Guilluy fait parti du vertueux cercle des penseurs néo-fascistes auquel nous pouvons ajouter Michéa et Onfray, voir même (allez j'ose) Soral, dont la simple évocation du nom fera convulser le premier gauchiste venu. Autant dire qu'il n'en fallait pas plus pour attiser ma curiosité.
Déjà avec la France périphérique, Guilluy posait un concept et un constat intéressant. Pour faire simple, il évoque une scission entre la France métropolitaine (les grandes villes, comme Paris) et la France périphérique, villes plus modestes et villages perdus dans le troufion de la cambrousse. La France métropolitaine est la grande gagnante de la mondialisation tandis que la France périphérique, majoritaire, est la grande perdante. Son concept étant développé et argumenté dans La France périphérique, ici, dans Le Crépuscule de la France d'en haut, sans véritablement ajouter quelque chose de plus, il rajoute une couche à son concept. En quelque sorte, La France périphérique était la démonstration technique et le Crépuscule est un apport théorique, plus philosophique.

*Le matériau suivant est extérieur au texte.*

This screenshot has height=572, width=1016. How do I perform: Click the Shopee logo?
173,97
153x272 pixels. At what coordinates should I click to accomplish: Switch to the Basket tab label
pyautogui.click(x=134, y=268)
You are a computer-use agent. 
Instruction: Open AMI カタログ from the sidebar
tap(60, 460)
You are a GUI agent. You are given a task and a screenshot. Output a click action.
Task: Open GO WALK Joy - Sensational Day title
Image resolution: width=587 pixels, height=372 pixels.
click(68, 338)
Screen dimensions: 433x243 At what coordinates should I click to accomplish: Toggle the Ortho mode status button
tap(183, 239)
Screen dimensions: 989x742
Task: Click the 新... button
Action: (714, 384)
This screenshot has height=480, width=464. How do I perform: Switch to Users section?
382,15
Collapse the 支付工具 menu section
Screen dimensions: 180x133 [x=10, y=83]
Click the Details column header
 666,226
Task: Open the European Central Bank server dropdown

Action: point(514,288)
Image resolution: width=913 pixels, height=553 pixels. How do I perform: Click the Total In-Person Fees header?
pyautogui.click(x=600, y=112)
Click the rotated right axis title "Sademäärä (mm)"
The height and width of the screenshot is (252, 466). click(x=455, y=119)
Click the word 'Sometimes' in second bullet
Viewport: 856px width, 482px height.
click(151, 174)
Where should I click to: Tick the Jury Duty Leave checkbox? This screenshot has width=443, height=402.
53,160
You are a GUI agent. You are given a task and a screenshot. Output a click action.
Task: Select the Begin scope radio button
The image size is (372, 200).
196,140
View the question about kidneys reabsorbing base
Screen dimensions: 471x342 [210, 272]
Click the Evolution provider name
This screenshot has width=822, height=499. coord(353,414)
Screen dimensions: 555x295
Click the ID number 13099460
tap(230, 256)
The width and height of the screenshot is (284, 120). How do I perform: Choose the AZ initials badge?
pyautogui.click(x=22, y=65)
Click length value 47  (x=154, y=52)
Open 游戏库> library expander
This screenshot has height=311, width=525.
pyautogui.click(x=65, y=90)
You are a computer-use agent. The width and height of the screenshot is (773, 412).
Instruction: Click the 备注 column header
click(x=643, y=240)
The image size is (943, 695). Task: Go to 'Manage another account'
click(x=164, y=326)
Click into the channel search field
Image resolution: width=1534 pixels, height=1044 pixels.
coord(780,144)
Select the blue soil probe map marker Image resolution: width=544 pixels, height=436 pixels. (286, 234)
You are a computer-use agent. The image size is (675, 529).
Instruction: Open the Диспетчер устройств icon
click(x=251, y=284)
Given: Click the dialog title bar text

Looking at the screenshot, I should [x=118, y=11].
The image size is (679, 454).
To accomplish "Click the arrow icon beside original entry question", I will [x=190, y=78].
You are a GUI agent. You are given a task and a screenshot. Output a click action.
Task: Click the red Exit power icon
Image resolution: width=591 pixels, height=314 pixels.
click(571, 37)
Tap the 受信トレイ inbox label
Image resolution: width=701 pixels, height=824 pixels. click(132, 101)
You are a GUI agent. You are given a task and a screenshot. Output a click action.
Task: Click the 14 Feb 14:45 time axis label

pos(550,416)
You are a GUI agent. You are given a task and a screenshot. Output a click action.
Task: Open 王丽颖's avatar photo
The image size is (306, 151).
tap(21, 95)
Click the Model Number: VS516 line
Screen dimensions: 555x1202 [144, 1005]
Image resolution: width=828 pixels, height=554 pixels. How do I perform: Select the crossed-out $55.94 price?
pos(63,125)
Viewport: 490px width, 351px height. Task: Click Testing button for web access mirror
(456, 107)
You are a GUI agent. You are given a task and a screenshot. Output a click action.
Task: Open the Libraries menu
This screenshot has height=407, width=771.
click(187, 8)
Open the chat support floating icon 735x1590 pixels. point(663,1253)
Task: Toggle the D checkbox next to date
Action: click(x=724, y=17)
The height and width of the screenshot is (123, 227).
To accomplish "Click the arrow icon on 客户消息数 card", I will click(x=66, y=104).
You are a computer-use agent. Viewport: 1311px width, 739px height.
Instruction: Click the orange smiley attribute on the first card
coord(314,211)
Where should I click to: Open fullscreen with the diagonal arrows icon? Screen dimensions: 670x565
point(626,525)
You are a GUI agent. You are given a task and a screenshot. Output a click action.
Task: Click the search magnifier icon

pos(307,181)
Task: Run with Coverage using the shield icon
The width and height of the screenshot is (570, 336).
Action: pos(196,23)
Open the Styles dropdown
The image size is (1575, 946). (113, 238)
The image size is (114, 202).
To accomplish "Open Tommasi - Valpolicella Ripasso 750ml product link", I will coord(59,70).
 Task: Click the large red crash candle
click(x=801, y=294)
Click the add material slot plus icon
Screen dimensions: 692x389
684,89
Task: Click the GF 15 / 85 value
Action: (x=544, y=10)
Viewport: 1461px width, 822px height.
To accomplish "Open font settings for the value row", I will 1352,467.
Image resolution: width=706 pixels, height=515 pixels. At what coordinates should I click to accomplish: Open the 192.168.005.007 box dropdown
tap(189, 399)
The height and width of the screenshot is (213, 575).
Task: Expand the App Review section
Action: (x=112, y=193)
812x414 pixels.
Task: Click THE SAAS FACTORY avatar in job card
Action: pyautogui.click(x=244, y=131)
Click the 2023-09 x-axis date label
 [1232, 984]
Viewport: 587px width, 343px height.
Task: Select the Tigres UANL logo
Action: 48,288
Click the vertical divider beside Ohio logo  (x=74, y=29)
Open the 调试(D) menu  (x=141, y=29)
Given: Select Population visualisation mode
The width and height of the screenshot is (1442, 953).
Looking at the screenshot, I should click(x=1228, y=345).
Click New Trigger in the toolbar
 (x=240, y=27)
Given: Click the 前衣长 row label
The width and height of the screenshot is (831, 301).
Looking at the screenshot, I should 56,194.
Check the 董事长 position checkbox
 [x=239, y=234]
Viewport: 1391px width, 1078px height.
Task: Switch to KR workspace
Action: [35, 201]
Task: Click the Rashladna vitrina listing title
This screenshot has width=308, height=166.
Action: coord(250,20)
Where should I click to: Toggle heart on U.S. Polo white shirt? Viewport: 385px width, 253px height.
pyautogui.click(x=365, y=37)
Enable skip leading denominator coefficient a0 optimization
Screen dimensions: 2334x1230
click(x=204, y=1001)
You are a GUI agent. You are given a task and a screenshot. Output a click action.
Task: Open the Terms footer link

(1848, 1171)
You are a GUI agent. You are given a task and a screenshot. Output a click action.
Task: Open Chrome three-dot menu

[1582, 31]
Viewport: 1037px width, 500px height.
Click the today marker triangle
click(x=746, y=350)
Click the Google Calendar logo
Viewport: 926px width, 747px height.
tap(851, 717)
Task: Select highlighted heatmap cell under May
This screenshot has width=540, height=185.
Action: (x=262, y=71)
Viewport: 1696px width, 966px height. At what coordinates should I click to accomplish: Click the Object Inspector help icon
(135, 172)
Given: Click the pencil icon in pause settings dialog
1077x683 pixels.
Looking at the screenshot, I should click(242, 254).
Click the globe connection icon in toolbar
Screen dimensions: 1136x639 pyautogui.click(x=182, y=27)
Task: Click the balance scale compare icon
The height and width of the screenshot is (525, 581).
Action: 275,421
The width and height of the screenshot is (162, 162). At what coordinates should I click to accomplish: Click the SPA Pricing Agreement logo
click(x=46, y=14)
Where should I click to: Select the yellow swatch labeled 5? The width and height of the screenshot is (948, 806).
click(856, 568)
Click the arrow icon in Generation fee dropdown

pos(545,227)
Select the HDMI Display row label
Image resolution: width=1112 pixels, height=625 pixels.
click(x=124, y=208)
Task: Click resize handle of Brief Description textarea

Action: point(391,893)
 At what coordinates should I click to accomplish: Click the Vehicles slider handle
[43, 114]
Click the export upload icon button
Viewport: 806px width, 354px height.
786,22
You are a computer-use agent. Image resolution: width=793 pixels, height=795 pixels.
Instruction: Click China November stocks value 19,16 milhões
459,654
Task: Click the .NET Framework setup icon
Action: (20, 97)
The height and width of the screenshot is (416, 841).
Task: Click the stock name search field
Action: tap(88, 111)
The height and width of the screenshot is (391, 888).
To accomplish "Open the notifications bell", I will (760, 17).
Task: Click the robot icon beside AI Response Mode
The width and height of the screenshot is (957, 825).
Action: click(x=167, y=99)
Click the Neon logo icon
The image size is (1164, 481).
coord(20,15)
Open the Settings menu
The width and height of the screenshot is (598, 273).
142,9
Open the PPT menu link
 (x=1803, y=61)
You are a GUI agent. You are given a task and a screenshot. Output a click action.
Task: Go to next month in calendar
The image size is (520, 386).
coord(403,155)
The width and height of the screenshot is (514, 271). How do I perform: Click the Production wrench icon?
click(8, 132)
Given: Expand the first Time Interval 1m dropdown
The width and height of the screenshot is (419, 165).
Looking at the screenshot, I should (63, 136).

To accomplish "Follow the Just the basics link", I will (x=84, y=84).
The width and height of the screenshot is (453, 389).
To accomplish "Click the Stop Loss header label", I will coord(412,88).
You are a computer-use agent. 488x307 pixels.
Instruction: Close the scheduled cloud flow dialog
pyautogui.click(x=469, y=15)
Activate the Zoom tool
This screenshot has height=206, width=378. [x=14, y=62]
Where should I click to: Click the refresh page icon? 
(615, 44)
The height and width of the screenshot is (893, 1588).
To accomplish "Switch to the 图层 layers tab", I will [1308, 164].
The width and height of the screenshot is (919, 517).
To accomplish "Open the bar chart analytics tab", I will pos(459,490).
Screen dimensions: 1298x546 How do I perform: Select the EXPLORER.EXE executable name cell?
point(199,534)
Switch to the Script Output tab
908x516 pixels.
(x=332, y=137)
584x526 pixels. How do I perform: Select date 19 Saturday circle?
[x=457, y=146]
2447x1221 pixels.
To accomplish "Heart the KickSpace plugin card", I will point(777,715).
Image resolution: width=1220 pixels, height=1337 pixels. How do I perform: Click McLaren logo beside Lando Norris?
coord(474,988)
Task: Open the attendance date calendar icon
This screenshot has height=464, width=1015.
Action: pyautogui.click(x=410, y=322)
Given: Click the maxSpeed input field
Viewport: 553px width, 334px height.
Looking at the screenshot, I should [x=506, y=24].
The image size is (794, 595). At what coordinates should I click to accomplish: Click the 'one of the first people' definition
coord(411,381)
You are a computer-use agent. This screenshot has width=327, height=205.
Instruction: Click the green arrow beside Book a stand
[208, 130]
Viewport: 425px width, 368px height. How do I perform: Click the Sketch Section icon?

Difficile à la lecture de ce livre, de ne pas penser aux Gilets Jaunes, beaucoup ont déjà fait le rapprochement, mais ce qu'il a décrit en 2016 semble s'être confirmé dès novembre 2018, dans les grandes lignes. Avec les thèses de Guilluy en tête, pas étonnant que le détonateur fut la hausse du prix de l'essence.
On retrouve donc ce qui sépare le monde métropolitain du monde dit populaire. Les grandes métropoles concentrent la richesse, la culture, les emplois, et en découle une classe privilégiée qui profite des bienfaits de la mondialisation et qui chante à qui veut bien l'entendre que la mondialisation s'est trop méga-cool. À l'inverse des petites villes ou des villages où l'emploi se meurt, et la situation globalement plus précaire poussant la population vers l’abstention, un monde rendu invisible qui s'est fait exclure du jeu de la mondialisation avec le temps.
La critique de la mondialisation est assez identique à celle que produit Michéa, deux lectures complémentaires, c'est-à-dire, une critique qui concerne plutôt le libéralisme (au sens de Michéa) de la gauche. Sous couvert d'ouverture, de bien-pensance, de Refugees Welcome et autres marottes sociétales, les questions sociales sont évincées. La même chose se passe à droite; sous couvert de conservatisme et de plaire à quelques blancs, quelques whites, quelques blancos, c'est toujours la même ritournelle mondialiste qui se joue en arrière-fond. L'économie mondiale apporte dans ses bagages une culture et un mode de fonctionnement avec elle; c'est un système qui fonctionne en bloc et on ne peut pas avoir le beurre sans le cul de la laitière qui va avec. En l’occurrence, le mondialisme attire les gagnants en métropole et les classes populaires sont relégués dans la France périphérique. Ce qui a le mérite d'expliquer pas mal de choses : le prix des appartements en métropole est impayable aux quidams et les plus pauvres se voient contraint d'abandonner le navire ou de vivre dans les quartiers sociaux, favorisant de fait l'entre-soi des classes dirigeantes ; des microcosmes où ''fils et filles de'' se côtoient et sont privilégiés parce que papa peut payer un loyer et un studio à Paris, écho aux héritiers de Bourdieu.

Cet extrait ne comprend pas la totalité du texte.